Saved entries
****
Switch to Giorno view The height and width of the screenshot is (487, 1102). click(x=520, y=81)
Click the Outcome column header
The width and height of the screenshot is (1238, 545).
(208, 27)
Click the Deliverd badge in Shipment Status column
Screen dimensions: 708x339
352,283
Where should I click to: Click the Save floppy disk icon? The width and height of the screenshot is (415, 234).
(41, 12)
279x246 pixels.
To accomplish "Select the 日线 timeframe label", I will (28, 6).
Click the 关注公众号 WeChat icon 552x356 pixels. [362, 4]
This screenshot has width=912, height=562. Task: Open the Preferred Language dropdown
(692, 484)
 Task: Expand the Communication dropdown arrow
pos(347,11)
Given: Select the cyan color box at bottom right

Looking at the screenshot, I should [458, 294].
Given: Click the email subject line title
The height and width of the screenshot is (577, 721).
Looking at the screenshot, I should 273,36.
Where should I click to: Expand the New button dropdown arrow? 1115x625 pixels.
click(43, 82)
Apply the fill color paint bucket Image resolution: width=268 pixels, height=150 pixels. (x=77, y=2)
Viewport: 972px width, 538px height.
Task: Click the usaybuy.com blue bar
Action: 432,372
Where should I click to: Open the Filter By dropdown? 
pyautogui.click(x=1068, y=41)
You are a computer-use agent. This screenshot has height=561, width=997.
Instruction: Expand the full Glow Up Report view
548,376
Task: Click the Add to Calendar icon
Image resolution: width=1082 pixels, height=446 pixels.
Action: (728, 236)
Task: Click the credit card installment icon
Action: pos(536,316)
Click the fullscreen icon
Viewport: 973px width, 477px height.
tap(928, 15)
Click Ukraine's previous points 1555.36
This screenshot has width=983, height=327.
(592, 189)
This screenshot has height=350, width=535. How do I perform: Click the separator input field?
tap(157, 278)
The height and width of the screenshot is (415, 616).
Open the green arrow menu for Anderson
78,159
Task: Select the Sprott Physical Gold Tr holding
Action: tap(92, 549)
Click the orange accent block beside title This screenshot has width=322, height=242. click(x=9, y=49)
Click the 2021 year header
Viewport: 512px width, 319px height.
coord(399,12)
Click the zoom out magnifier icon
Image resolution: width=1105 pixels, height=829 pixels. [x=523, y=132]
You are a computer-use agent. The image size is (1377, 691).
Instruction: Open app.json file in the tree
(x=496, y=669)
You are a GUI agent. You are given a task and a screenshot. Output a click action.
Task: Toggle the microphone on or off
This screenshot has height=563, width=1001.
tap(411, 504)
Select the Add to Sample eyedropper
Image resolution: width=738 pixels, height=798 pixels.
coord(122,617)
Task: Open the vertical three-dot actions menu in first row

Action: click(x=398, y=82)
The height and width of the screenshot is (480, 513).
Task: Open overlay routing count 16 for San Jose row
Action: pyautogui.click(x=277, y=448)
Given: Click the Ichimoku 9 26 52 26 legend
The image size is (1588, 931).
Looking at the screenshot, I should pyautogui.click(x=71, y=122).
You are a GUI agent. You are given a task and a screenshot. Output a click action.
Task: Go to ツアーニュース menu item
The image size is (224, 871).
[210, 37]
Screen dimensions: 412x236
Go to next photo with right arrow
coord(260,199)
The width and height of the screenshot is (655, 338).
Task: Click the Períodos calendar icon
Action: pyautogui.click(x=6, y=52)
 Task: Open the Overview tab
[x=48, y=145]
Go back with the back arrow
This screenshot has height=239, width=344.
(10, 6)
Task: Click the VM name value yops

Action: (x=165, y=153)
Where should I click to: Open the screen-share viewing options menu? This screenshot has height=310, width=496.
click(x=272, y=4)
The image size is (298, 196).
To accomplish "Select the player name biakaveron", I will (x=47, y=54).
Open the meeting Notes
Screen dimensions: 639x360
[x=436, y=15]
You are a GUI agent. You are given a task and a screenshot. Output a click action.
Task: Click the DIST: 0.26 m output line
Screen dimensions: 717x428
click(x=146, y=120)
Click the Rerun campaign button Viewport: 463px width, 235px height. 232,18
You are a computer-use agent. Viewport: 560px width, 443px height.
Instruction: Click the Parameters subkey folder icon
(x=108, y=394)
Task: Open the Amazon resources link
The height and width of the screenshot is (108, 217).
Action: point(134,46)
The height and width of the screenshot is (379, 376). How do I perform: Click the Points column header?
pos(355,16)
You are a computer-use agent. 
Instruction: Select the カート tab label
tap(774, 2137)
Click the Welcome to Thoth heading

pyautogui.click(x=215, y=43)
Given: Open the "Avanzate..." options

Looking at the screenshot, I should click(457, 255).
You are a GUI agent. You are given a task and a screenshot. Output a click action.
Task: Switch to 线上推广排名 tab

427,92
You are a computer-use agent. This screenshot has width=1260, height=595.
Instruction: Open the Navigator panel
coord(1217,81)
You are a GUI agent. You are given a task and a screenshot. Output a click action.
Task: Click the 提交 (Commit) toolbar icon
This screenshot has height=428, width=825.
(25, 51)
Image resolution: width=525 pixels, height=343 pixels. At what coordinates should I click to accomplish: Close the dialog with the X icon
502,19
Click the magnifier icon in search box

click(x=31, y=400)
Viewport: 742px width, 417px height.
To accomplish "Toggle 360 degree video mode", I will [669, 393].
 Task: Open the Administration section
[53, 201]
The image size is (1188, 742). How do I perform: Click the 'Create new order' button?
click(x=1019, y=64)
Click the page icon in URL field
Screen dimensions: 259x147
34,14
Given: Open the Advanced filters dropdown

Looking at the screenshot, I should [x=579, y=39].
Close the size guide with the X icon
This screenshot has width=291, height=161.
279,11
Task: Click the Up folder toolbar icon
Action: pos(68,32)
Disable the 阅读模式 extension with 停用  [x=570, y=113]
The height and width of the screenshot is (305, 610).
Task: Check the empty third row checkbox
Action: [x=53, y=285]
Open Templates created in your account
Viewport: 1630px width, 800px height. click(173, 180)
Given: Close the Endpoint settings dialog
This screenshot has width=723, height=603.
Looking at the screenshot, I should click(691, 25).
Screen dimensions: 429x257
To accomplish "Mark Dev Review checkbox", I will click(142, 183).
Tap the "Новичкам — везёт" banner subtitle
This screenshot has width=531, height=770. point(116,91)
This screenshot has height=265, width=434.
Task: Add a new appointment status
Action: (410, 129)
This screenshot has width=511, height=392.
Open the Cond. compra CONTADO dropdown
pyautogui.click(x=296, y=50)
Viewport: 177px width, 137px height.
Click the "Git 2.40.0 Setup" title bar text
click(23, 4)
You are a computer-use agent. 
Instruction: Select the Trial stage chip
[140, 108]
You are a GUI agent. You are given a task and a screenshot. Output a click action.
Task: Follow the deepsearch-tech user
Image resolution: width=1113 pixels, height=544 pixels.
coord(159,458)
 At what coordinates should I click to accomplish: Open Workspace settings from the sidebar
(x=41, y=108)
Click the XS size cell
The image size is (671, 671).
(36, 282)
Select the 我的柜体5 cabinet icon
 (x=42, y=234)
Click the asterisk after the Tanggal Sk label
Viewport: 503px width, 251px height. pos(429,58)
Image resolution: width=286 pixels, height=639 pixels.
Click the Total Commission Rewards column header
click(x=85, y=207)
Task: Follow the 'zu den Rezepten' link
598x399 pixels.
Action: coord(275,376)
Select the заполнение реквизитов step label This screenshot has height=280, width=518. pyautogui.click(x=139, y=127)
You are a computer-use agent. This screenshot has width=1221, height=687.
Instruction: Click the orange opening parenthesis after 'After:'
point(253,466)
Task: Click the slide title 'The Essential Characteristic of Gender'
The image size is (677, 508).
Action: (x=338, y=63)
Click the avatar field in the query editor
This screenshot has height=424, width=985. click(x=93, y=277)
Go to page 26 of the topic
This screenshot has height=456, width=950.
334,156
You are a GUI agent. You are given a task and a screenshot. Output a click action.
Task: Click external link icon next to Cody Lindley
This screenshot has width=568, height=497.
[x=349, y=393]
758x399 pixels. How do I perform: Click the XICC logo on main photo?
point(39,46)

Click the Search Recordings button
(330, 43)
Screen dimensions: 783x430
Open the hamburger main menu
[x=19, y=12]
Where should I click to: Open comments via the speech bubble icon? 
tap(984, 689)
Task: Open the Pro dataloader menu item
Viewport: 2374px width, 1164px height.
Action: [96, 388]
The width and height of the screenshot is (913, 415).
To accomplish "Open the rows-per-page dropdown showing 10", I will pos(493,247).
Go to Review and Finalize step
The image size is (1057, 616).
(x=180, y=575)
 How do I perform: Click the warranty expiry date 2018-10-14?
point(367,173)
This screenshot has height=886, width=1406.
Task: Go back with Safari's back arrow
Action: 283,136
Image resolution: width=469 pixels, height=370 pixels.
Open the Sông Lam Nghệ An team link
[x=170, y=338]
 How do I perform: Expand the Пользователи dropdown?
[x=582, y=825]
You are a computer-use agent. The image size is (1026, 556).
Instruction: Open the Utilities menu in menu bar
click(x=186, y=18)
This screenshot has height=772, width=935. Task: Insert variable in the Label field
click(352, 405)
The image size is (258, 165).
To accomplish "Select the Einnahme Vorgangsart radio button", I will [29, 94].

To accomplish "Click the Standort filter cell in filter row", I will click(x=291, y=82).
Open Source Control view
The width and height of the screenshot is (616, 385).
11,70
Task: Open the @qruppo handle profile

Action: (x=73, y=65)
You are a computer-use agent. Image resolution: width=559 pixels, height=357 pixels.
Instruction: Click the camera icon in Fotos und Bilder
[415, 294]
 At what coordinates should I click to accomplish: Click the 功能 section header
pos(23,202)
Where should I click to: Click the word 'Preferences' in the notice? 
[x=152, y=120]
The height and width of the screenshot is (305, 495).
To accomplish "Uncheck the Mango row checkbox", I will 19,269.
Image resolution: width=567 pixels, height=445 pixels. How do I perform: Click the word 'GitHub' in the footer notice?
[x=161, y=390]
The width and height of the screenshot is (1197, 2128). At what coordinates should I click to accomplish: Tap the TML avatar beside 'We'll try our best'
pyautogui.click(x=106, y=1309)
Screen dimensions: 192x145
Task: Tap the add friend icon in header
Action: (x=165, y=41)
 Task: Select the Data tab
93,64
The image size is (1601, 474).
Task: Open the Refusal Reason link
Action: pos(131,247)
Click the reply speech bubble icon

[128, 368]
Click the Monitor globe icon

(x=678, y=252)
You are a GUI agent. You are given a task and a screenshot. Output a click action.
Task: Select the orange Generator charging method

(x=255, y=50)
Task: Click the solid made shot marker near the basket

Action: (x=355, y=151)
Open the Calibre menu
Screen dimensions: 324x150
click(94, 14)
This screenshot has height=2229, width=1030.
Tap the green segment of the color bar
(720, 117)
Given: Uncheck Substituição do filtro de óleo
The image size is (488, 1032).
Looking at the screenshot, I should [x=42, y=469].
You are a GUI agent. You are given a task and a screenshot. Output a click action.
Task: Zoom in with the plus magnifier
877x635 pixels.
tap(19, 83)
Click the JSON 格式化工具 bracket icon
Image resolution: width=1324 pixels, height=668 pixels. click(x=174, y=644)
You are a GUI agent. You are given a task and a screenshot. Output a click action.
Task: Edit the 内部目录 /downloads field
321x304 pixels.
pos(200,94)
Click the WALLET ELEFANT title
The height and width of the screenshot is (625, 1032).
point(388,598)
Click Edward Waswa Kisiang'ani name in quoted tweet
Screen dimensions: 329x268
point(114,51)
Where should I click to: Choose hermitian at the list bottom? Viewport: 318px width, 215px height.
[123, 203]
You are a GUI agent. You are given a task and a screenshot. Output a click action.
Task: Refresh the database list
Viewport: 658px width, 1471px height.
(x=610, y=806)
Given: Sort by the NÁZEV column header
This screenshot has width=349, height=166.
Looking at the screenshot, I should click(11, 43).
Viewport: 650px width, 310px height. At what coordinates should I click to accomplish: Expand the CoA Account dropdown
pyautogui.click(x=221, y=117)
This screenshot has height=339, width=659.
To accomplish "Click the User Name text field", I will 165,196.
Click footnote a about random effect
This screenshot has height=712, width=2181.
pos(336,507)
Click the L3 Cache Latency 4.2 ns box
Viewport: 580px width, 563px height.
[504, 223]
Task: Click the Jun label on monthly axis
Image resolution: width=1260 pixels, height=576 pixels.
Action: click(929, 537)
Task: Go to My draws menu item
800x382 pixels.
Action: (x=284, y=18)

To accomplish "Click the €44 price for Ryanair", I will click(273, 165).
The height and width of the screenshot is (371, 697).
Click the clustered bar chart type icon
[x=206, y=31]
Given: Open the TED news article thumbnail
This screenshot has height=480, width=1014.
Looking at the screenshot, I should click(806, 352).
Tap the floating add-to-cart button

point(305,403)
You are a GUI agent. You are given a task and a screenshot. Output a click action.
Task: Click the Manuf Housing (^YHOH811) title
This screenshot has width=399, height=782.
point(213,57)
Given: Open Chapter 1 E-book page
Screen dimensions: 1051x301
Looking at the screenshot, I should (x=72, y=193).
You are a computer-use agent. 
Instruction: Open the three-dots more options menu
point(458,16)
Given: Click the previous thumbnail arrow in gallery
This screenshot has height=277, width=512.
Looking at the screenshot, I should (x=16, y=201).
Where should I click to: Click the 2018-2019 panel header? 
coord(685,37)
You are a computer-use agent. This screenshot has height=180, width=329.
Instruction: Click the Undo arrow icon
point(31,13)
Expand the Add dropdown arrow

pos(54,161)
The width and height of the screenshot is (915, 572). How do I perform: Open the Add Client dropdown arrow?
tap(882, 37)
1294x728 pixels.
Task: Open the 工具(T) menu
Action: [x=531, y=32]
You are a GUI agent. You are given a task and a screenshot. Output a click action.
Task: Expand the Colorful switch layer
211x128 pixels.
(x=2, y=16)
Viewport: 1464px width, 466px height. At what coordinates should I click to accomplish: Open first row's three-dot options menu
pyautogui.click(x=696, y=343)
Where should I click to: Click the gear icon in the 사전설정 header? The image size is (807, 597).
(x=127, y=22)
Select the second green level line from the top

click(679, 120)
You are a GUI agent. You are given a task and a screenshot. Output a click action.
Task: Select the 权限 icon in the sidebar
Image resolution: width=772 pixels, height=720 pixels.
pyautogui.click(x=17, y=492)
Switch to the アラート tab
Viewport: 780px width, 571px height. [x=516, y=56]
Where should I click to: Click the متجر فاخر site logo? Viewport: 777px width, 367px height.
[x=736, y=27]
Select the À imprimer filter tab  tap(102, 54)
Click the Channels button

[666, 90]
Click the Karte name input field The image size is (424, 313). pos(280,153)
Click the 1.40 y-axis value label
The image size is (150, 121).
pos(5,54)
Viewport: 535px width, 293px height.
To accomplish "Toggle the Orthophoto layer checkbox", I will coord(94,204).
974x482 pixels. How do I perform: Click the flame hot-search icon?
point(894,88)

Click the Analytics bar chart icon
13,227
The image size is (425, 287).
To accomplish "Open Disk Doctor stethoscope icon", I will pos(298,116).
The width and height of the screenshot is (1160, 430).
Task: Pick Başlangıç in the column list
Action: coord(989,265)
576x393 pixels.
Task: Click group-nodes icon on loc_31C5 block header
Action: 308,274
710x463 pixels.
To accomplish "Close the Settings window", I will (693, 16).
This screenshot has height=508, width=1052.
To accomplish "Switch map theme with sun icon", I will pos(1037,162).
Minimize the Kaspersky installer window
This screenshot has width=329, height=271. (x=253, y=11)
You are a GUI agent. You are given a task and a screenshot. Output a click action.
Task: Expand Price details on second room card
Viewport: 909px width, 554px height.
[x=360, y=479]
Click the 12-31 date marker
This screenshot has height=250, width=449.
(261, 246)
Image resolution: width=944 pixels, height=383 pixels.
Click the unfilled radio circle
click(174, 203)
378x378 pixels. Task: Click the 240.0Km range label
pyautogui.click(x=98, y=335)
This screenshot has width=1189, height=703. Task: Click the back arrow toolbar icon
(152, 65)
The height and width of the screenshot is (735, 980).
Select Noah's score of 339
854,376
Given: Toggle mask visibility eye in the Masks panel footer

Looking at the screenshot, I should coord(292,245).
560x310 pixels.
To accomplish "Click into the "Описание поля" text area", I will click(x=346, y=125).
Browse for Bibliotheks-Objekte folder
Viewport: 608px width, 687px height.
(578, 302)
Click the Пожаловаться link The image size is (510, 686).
****
▸ **What is being asked**
Copy out only the lines running from the beginning of the data to the line with "279x246 pixels.", both ends included.

▸ **Worked solution**
Switch to Giorno view The height and width of the screenshot is (487, 1102). click(x=520, y=81)
Click the Outcome column header
The width and height of the screenshot is (1238, 545).
(208, 27)
Click the Deliverd badge in Shipment Status column
Screen dimensions: 708x339
352,283
Where should I click to: Click the Save floppy disk icon? The width and height of the screenshot is (415, 234).
(41, 12)
279x246 pixels.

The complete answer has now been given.